Galais Audrey
Audrey Galais est née en 1983 dans l’Orne, vit et travaille à Clermont-Ferrand. Elle obtient en 2011 son diplôme (DNSEP) à l’École Supérieure d’Art de Clermont Métropole.
Elle est membre de l’association Les Ateliers et membre de l’association NBSP, en charge de la programmation de l’espace d’art contemporain La Tôlerie, à Clermont-Ferrand.
Son travail a été montré à plusieurs reprises en France notamment dans les centres d’arts contemporains l’Abbaye Saint André (Meymac) et le Creux de l’enfer (Thiers).
Elle a également participé à présenter une exposition personnelle à La Serre en 2019 et à une exposition collective au Musée d’Art moderne et contemporain de Saint-Étienne Métropole, en 2011.
Audrey Galais est représentée chez Maison contemporain depuis juin 2020.
« La blanche Ophélie flotte comme un grand lys »
——
CONSIGNE A: Renommez « Given » en « Task » dans les enregistrements, du début jusqu'à la ligne contenant « Looking at the screenshot, the action is pos(354,15). » incluse, sans rien modifier d'autre. Laissez les images hors de votre réponse.

[Entrées de pointage de mots et d'éléments]
——
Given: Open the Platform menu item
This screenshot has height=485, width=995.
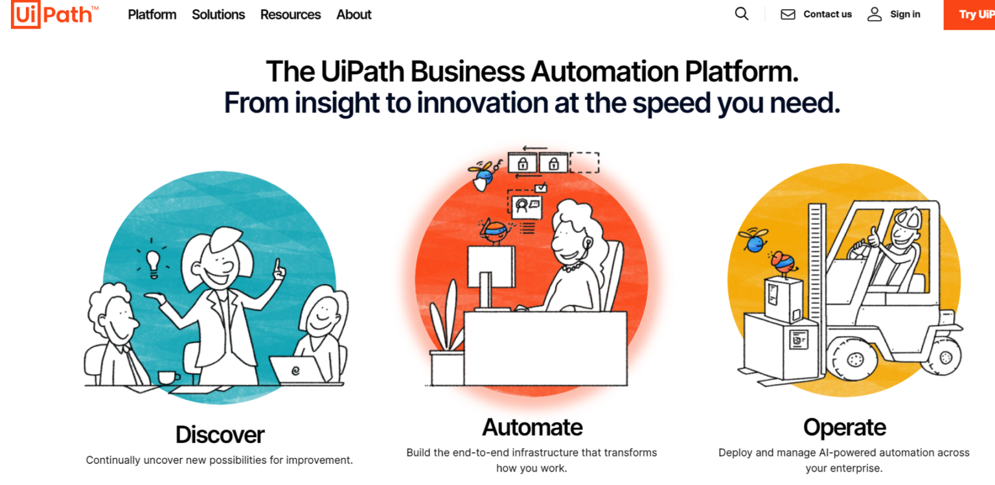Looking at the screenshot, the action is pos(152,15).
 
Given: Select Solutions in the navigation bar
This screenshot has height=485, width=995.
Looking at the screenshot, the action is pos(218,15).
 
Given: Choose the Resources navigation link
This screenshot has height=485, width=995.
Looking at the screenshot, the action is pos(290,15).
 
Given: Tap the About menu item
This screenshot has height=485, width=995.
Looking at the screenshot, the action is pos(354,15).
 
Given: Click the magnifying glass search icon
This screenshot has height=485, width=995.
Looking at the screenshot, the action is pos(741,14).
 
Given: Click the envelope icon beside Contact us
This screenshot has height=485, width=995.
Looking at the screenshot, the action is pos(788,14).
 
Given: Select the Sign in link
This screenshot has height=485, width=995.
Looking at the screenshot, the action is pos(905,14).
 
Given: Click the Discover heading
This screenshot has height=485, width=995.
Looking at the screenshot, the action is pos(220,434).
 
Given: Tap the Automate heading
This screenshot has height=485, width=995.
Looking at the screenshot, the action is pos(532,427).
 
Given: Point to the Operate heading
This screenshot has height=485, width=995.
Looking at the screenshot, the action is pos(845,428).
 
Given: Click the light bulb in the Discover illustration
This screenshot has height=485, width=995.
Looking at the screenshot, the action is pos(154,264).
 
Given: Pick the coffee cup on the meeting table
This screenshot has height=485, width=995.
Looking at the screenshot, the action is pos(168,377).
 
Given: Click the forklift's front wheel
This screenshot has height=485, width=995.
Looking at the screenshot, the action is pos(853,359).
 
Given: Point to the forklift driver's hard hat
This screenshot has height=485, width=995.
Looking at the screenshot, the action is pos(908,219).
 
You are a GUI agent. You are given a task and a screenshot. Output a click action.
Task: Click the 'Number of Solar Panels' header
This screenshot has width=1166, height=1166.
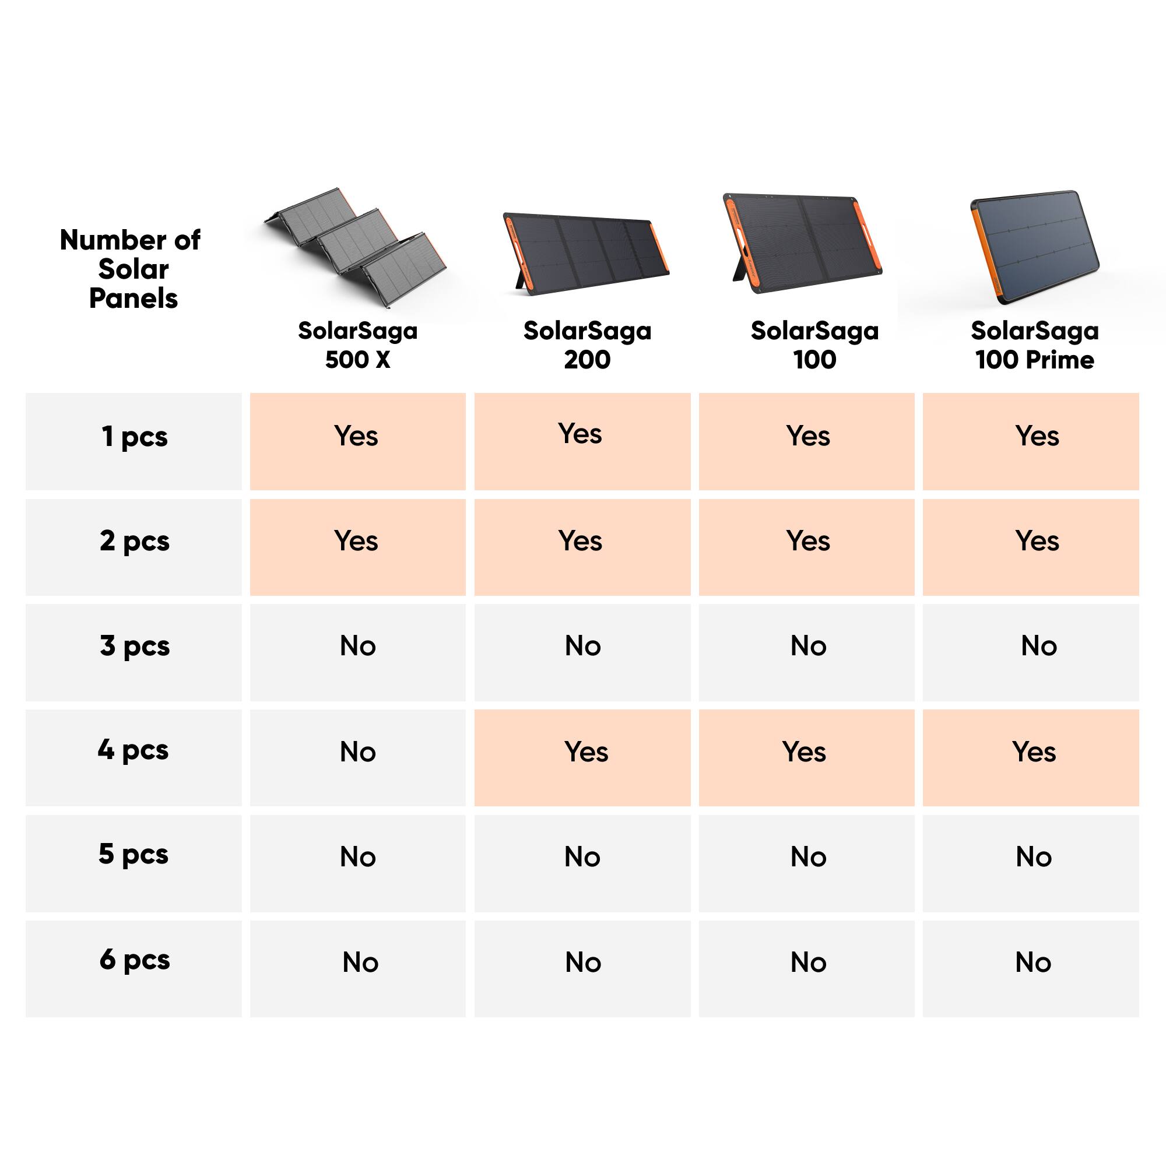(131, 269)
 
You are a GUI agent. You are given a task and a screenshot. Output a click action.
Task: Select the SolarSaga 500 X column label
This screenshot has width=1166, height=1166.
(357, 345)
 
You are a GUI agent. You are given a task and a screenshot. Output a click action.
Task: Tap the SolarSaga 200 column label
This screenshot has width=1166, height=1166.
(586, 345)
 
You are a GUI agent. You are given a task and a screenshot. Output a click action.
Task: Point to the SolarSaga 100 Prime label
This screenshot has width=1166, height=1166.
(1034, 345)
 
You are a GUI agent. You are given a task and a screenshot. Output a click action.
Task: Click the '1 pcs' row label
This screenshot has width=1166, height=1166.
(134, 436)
——
CONSIGNE B: D'après la biographie, depuis quand Audrey Galais est-elle représentée chez Maison contemporain ?

RÉPONSE ATTENDUE A:
Task: Open the Platform menu item
This screenshot has height=485, width=995.
Looking at the screenshot, the action is pos(152,15).
 
Task: Select Solutions in the navigation bar
This screenshot has height=485, width=995.
Looking at the screenshot, the action is pos(218,15).
 
Task: Choose the Resources navigation link
This screenshot has height=485, width=995.
Looking at the screenshot, the action is pos(290,15).
 
Task: Tap the About menu item
This screenshot has height=485, width=995.
Looking at the screenshot, the action is pos(354,15).

RÉPONSE ATTENDUE B: Depuis juin 2020.